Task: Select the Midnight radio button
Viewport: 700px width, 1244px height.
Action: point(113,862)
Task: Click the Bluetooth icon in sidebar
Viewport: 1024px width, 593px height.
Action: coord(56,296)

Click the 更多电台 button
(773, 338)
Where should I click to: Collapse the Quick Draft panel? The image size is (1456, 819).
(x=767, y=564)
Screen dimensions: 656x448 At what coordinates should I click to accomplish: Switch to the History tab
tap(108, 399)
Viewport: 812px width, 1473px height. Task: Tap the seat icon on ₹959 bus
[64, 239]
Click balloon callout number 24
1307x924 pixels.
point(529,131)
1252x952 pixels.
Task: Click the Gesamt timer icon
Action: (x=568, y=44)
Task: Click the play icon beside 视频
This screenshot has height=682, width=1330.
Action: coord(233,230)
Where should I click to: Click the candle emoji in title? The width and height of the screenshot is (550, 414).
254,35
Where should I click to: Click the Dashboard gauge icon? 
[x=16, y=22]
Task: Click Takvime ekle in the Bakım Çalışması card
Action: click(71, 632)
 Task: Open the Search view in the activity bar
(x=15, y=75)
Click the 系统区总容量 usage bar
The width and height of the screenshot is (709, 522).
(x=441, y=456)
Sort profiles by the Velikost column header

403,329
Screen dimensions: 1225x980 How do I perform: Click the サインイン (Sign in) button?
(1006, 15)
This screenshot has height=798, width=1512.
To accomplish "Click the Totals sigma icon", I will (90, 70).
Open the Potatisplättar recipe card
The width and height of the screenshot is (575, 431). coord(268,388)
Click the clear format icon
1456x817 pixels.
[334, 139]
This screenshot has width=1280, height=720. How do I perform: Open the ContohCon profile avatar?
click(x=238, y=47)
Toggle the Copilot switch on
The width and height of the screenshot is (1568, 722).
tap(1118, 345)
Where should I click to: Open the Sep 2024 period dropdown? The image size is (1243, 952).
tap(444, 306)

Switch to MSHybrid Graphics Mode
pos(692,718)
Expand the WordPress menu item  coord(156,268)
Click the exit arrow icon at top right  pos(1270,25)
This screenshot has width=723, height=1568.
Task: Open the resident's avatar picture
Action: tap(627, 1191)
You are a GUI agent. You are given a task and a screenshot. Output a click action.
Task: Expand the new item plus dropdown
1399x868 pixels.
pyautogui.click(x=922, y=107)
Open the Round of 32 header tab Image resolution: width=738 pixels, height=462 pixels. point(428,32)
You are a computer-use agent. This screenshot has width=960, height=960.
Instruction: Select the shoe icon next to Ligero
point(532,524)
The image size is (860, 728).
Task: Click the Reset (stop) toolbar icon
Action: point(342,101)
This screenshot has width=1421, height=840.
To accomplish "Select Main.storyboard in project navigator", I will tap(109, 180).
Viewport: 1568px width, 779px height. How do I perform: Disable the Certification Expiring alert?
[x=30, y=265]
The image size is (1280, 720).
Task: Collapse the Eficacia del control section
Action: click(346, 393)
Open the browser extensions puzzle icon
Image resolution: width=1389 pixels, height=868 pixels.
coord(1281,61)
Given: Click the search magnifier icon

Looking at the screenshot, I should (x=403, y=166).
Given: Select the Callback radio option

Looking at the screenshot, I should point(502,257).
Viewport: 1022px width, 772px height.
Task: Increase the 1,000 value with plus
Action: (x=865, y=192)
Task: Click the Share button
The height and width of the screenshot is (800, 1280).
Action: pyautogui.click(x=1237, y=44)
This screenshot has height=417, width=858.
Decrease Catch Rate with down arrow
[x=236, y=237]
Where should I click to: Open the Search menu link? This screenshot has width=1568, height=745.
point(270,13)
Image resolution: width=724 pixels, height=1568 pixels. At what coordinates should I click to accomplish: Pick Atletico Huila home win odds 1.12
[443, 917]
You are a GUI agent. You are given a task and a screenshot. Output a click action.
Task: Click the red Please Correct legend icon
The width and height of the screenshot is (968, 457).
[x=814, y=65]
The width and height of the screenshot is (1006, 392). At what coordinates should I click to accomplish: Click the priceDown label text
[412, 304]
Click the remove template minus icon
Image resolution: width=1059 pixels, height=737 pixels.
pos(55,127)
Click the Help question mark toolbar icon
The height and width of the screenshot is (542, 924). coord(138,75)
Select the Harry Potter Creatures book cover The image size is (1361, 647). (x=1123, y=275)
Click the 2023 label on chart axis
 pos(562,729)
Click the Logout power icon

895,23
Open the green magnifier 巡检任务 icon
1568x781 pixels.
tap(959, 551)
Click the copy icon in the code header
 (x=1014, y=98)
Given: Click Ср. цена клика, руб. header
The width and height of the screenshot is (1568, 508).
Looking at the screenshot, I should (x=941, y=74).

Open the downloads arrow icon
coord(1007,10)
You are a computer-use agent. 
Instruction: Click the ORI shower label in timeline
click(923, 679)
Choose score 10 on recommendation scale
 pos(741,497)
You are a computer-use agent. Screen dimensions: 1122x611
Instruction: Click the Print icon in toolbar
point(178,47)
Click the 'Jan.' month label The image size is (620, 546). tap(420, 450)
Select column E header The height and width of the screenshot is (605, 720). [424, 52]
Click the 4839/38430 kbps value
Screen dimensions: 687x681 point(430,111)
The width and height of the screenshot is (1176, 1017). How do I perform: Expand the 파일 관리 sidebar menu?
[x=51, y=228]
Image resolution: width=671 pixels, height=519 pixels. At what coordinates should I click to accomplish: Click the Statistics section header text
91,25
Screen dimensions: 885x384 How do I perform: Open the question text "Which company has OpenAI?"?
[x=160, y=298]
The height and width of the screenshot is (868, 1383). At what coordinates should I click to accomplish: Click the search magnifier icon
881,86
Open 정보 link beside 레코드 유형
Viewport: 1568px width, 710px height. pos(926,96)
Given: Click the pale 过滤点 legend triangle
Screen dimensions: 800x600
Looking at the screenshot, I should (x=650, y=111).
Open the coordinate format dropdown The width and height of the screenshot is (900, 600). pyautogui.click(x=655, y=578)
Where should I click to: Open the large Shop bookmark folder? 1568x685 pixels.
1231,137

------------------------------------------------

## Task to carry out
Pull out every line of the records above that contains the string "dimensions", and copy each of those lines in full.

## Correct result
Screen dimensions: 656x448 At what coordinates should I click to accomplish: Switch to the History tab
Screen dimensions: 1225x980 How do I perform: Click the サインイン (Sign in) button?
You are a computer-use agent. Screen dimensions: 1122x611
Screen dimensions: 687x681 point(430,111)
Screen dimensions: 885x384 How do I perform: Open the question text "Which company has OpenAI?"?
Screen dimensions: 800x600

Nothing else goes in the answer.